In regelmäßigen Klausurtagungen besprechen DGB-Vertreter im GKV-Verwaltungsrat gemeinsam mit Vertretern des DGB und der Einzelgewerkschaften anstehende Fragen. Die Mitarbeit der Selbstverwalter in sozialpolitischen Arbeitskreisen bei den Einzelgewerkschaften und beim DGB auf Landes- und Bundesebene ist Praxis. Dabei geht es einerseits darum, gewerkschaftliche Politik im Gesundheitsbereich festzulegen, andererseits die aktuellen Erfahrungen aus der Selbstverwaltung einzubringen und Ziele des Handelns abzustimmen. Dass diese Prozesse nicht konfliktfrei verlaufen, liegt auf der Hand. Da treffen unterschiedliche Brancheninteressen (Pharmaindustrie, Beschäftigte im Gesundheitsbereich, Medizintechnik) auf Patienten- und Beitragszahlerinteressen. Dieses Spannungsverhältnis kann nur durch eine konsequente Orientierung der Gewerkschafterinnen und Gewerkschafter im GKV-Spitzenverband auf gute Versorgung im Interesse der Patienten und Versicherten aufgelöst werden.

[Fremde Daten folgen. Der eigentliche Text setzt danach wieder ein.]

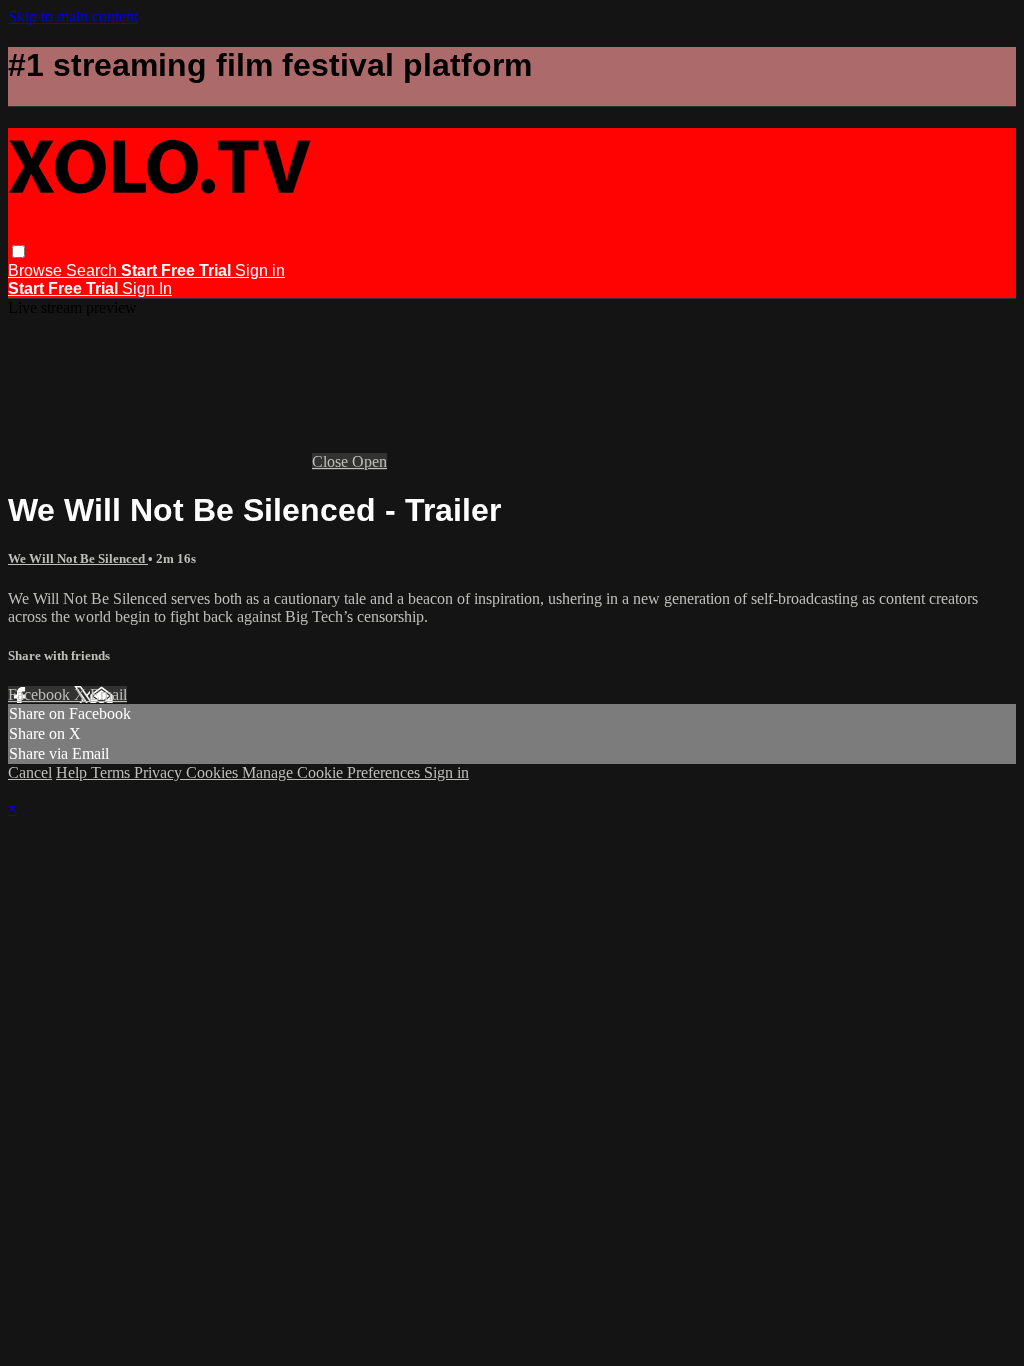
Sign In (147, 288)
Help (73, 772)
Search (93, 270)
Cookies (214, 772)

Angelika Beier, Günter Güner, Fritz Schösser und Susanne Wiedemeyer sind gewerkschaftliche Selbstverwalter und u.a. Mitglieder des Verwaltungsrats des GKV-Spitzenverbands.
[1] Thomas Böhm: Wunschzettel für die neue Regierung. Die gesetzlichen Krankenkassen wollen die Krankenhausversorgung weiter vermarktlichen, in: Sozialismus 12/2013, S. 19-23.